+++ Given information +++

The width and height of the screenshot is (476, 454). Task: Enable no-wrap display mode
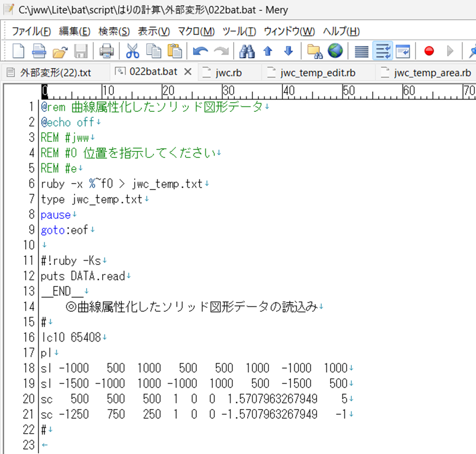(361, 51)
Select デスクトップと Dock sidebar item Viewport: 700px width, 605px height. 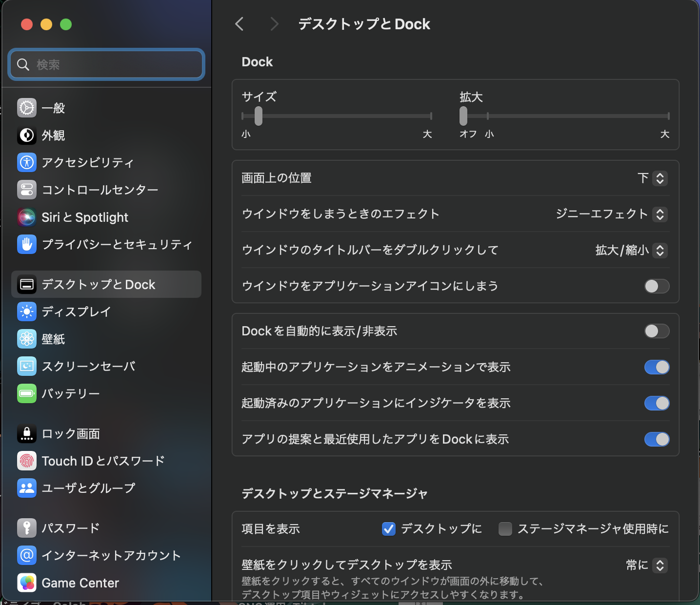pyautogui.click(x=98, y=284)
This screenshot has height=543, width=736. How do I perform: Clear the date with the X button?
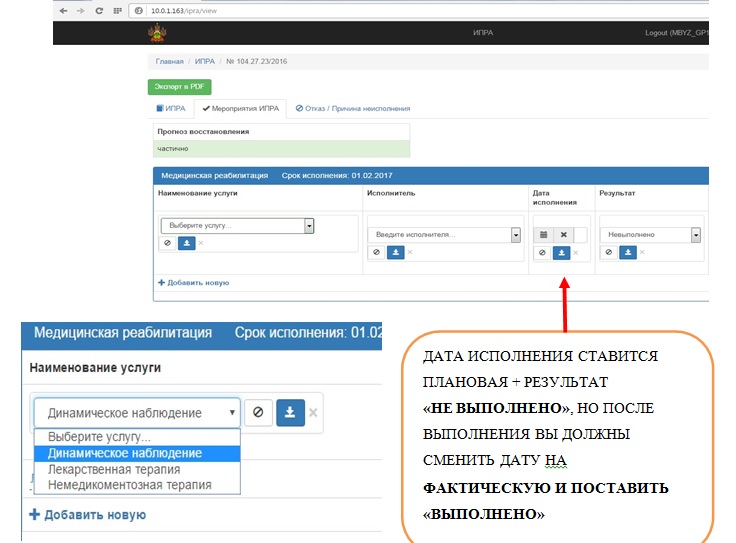(563, 234)
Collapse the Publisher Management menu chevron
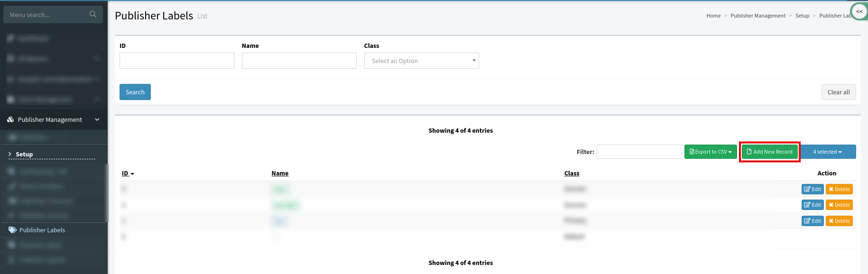This screenshot has height=274, width=868. click(97, 120)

+++

Task objective: All pictures should be dropped; the lines from the one containing "This screenshot has height=543, width=736." through the last line of the material are to be set down exactly.

Result of the task:
This screenshot has height=543, width=736. How do I perform: Clear the date with the X button?
(563, 234)
Collapse the Publisher Management menu chevron
This screenshot has height=274, width=868. click(97, 120)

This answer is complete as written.